TEXT EXTRACT:
Surjectivity of Gauss map and its degree

For any compact surface {M} (without boundary) in {\mathbb{R}^3}, it is well known that {M} is orientable, i.e. it has a smooth (outward) normal vector field {N}. (I think it’s not an easy theorem, anyone know where can I find an elementary proof, esp. without referring to classification theorem or additional (e.g. complex) structure on {M}? ) We then define the Gauss map {N: M\rightarrow \mathbb{S}^2} by {p\mapsto N(p)}. We have the following result.

Theorem 1 The Gauss map is surjective if {M} is compact.

Proof: (Sketch) The proof is very geometric in nature. Actually we prove more: the image of {\{p\in M: K(p)\geq 0\}} is the whole {\mathbb{S}^2} under the Gauss map. To see this, take any direction {v}, push the plane perpendicular to {v} from infinity towards {M} until it touches {M} at {p}. Then the normal at that point is {v} and as {M} all “bends away” from the plane at that point, {K(p)\geq 0}. \Box

Exercise: Make the above geometric argument rigorous.

INFORMATION GIVEN:
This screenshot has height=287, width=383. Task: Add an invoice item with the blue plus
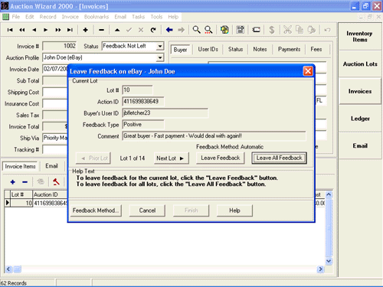click(12, 182)
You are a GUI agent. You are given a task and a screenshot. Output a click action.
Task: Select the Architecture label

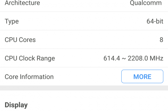22,3
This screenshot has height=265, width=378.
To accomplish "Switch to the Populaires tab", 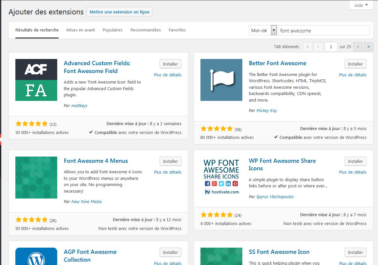I will tap(112, 30).
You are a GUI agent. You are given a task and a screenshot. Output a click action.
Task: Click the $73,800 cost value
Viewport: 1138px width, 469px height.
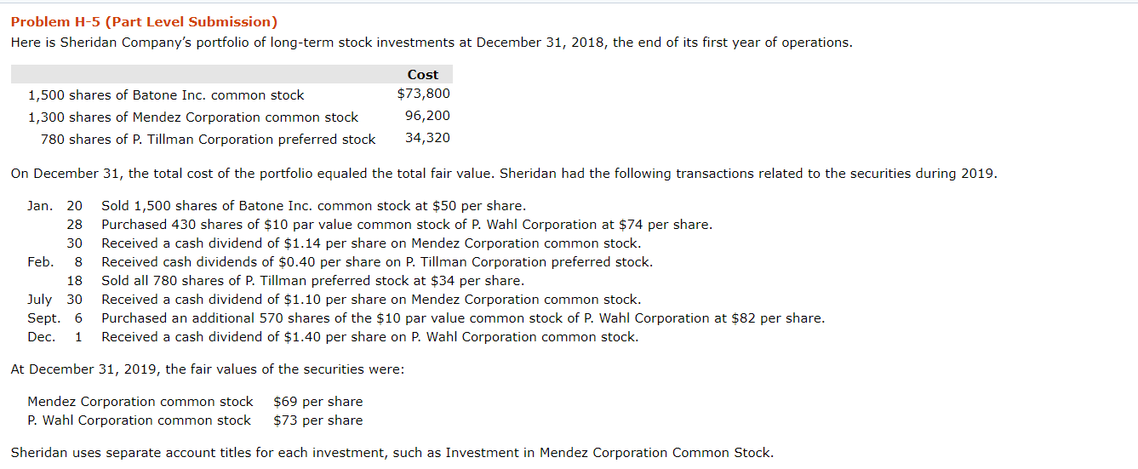click(423, 94)
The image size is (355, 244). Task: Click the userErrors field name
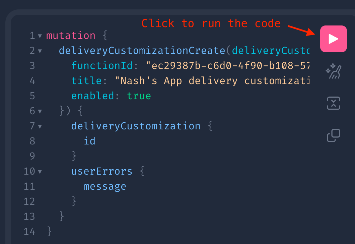(102, 171)
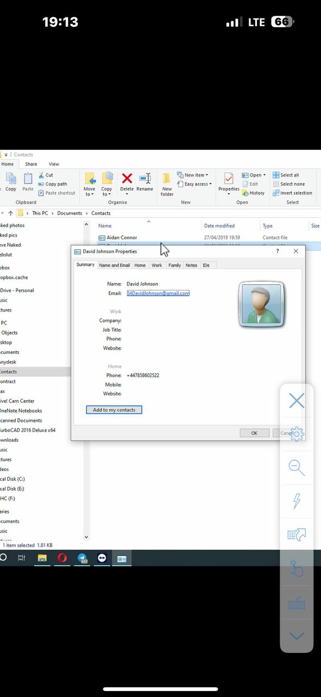Image resolution: width=321 pixels, height=697 pixels.
Task: Click the red Delete icon in ribbon
Action: [127, 179]
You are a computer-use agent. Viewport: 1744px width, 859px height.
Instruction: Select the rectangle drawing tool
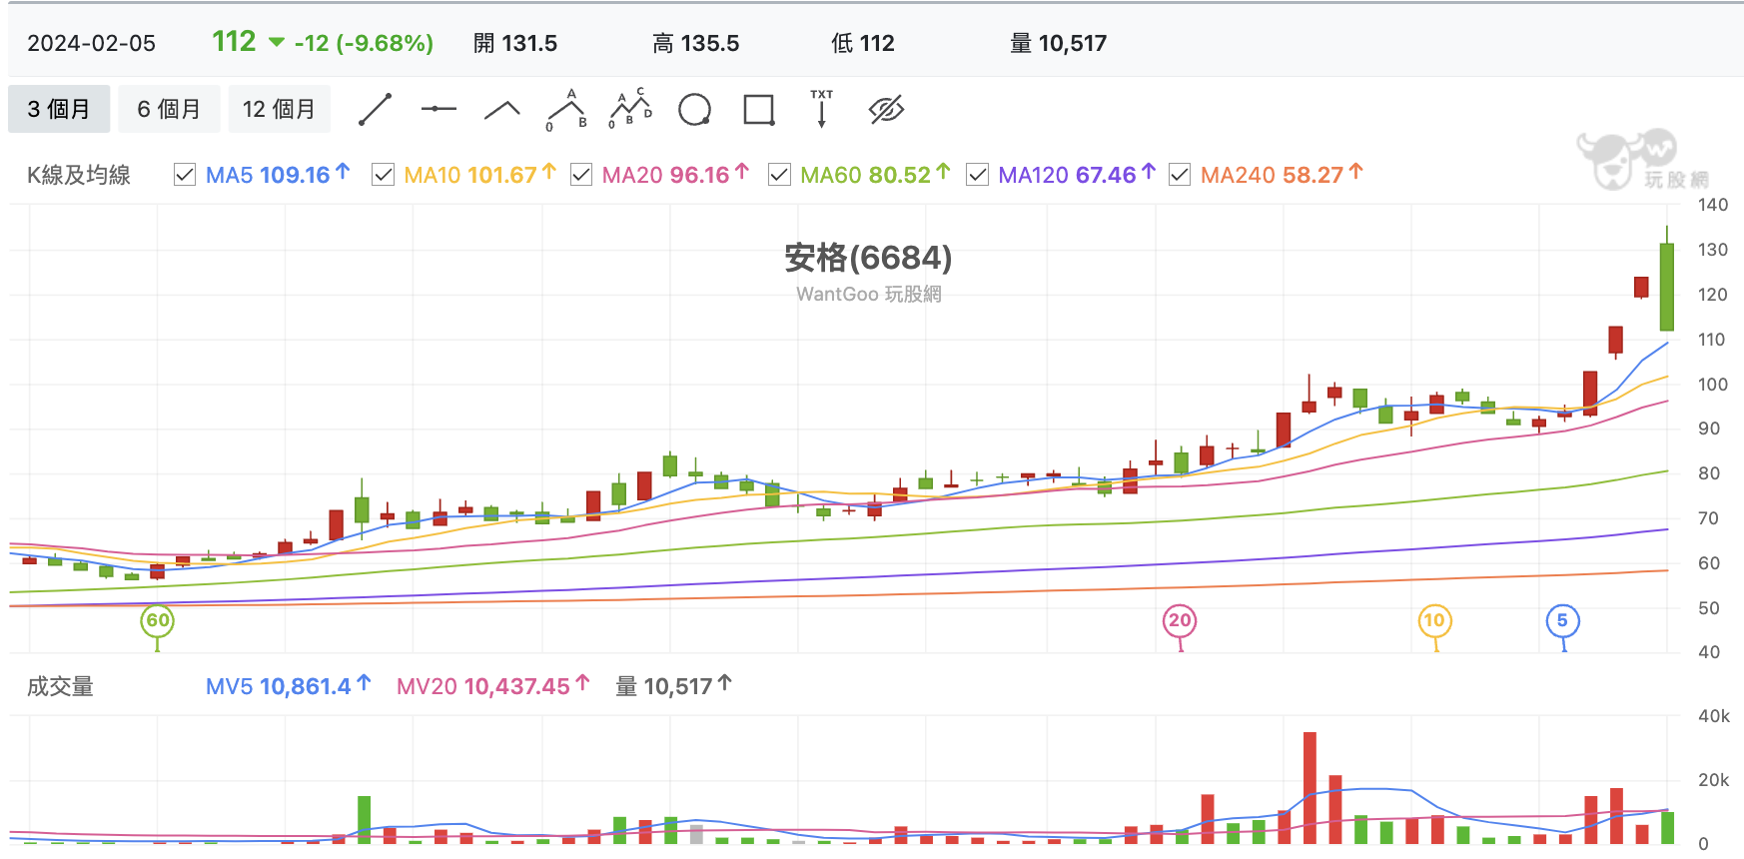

TASK LIST:
**1.** Set down the part of the Gauss map passage that starts at "For any compact" and ends at "the following result.", word for word.
**2.** Identify every line of the rows that contains the string "Select", matching case exactly, and copy each such line.

RESPONSES TO THE TASKS:
**1.**
For any compact surface {M} (without boundary) in {\mathbb{R}^3}, it is well known that {M} is orientable, i.e. it has a smooth (outward) normal vector field {N}. (I think it’s not an easy theorem, anyone know where can I find an elementary proof, esp. without referring to classification theorem or additional (e.g. complex) structure on {M}? ) We then define the Gauss map {N: M\rightarrow \mathbb{S}^2} by {p\mapsto N(p)}. We have the following result.

**2.**
Task: Select the Architecture label
Instruction: Select the rectangle drawing tool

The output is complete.